*Vorliegender Textauszug*.
§ §
Das Finanzgericht (FG) stellte
zunächst die Zulässigkeit der Klage fest und machte sodann Ausführungen zu
einer Rücklage nach § 6b EStG. Im Hinblick auf den Zeitraum sei zwar die
Rücklage, wenn sie am Schluss des vierten bzw. sechsten Jahres nach ihrer
Bildung noch vorhanden sei, grundsätzlich gewinnerhöhend aufzulösen. Hier
hätten die Voraussetzungen für eine Verlängerung der Reinvestitionsfrist von
vier auf sechs Jahre (bei der Klägerin) vorgelegen. Einzig kontrovers sei, ob
die Rücklage bei der Beigeladenen gewinnneutral hätte aufgelöst werden und auf
die Klägerin als Mitunternehmerin übertragen werden dürfen, bevor die
Herstellung des Reinvestitionsgutes abgeschlossen war und ohne auf Seiten der Beigeladenen eine Ergänzungsbilanz
für die Klägerin zu bilden. Dies ergäbe sich, unbeschadet der
materiell-rechtlichen Richtigkeit (BFH, Urteil vom 22.11.2018 - VI R 50/16 -)
aus der verbindlichen Auskunft des FA S.
§ 89 Abs. 2 S. 1 AO sehe vor,
dass Finanzämter auf Antrag verbindliche Auskünfte über eine steuerliche
Beurteilung von genau bestimmten, noch nicht verwirklichten Sachverhalten
erteilen, wenn in Ansehung der steuerlichen Auswirkungen ein besonderes
Interesse bestünde. Diese Auskünfte seien für die Besteuerung des Antragstellers
verbindliche (§ 2 Abs. 1 S. 1 StAuskV) Verwaltungsakte, die nach § 133 BGB zu
beurteilen seien. Sie würden mit Bekanntgabe wirksam, §§ 124 Abs. 1 S. 1 AO
iVm. 122 AO) und eine Rechtswidrigkeit sei grundsätzlich ohne Bedeutung. Nur
eine Nichtigkeit käme in Betracht (§§ 124 Abs. 3, 125 Abs. 1 AO), der einen
besonders schwerwiegenden Fehler voraussetze und offenkundig sein müsse (BFH,
Urteil vom 12.08.2015 - I R 45/14 -). Eine verbindliche Auskunft durch das FA
S. in diesem Sinne sei zu bejahen.
§ §
*Bereitgestellte Auflistung*.
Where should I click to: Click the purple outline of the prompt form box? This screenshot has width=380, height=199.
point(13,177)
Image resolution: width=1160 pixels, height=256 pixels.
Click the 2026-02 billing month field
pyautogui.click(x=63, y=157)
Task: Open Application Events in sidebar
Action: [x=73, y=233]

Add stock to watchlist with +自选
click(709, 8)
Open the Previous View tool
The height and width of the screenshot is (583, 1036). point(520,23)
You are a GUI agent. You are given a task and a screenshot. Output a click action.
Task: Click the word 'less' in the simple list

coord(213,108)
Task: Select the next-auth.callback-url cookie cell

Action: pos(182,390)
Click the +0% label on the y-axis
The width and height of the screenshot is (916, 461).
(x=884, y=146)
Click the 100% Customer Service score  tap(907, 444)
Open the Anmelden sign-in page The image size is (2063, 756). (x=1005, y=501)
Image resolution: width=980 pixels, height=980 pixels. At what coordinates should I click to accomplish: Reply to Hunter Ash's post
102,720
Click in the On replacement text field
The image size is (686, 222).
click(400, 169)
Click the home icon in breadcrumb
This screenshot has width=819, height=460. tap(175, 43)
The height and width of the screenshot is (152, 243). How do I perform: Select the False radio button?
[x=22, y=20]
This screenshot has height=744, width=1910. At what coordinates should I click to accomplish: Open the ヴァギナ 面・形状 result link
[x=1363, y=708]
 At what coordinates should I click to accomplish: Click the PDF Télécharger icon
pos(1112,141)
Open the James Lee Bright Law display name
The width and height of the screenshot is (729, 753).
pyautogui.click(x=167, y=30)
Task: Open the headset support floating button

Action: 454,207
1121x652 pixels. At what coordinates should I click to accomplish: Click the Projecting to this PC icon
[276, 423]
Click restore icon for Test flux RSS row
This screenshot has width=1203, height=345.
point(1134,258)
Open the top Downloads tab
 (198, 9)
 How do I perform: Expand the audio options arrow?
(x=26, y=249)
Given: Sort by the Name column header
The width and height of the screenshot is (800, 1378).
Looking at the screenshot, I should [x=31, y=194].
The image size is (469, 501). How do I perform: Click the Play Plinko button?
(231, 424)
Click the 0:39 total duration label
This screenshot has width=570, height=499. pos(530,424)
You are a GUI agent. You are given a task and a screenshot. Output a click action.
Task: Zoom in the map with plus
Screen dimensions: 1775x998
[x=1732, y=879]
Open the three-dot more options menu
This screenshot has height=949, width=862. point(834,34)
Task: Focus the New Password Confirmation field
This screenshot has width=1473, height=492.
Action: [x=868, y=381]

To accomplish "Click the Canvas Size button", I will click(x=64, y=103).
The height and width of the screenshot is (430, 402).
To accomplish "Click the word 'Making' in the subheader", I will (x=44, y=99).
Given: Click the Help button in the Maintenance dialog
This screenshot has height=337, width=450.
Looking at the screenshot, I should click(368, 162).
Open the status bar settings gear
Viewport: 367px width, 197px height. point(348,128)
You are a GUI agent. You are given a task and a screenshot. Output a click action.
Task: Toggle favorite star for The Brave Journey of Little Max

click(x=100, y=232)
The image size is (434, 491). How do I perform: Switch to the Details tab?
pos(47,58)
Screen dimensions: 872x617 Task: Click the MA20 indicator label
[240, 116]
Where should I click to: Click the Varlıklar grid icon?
§ §
*Zu bearbeiten*. Übernehmen Sie aus dem Textauszug zur Rücklage nach § 6b EStG wortgetreu den Abschnitt, der bei „aus der verbindlichen“ beginnt und bei „sei zu bejahen.“ endet.

*Ausgabe*.
aus der verbindlichen Auskunft des FA S.
§ 89 Abs. 2 S. 1 AO sehe vor,
dass Finanzämter auf Antrag verbindliche Auskünfte über eine steuerliche
Beurteilung von genau bestimmten, noch nicht verwirklichten Sachverhalten
erteilen, wenn in Ansehung der steuerlichen Auswirkungen ein besonderes
Interesse bestünde. Diese Auskünfte seien für die Besteuerung des Antragstellers
verbindliche (§ 2 Abs. 1 S. 1 StAuskV) Verwaltungsakte, die nach § 133 BGB zu
beurteilen seien. Sie würden mit Bekanntgabe wirksam, §§ 124 Abs. 1 S. 1 AO
iVm. 122 AO) und eine Rechtswidrigkeit sei grundsätzlich ohne Bedeutung. Nur
eine Nichtigkeit käme in Betracht (§§ 124 Abs. 3, 125 Abs. 1 AO), der einen
besonders schwerwiegenden Fehler voraussetze und offenkundig sein müsse (BFH,
Urteil vom 12.08.2015 - I R 45/14 -). Eine verbindliche Auskunft durch das FA
S. in diesem Sinne sei zu bejahen.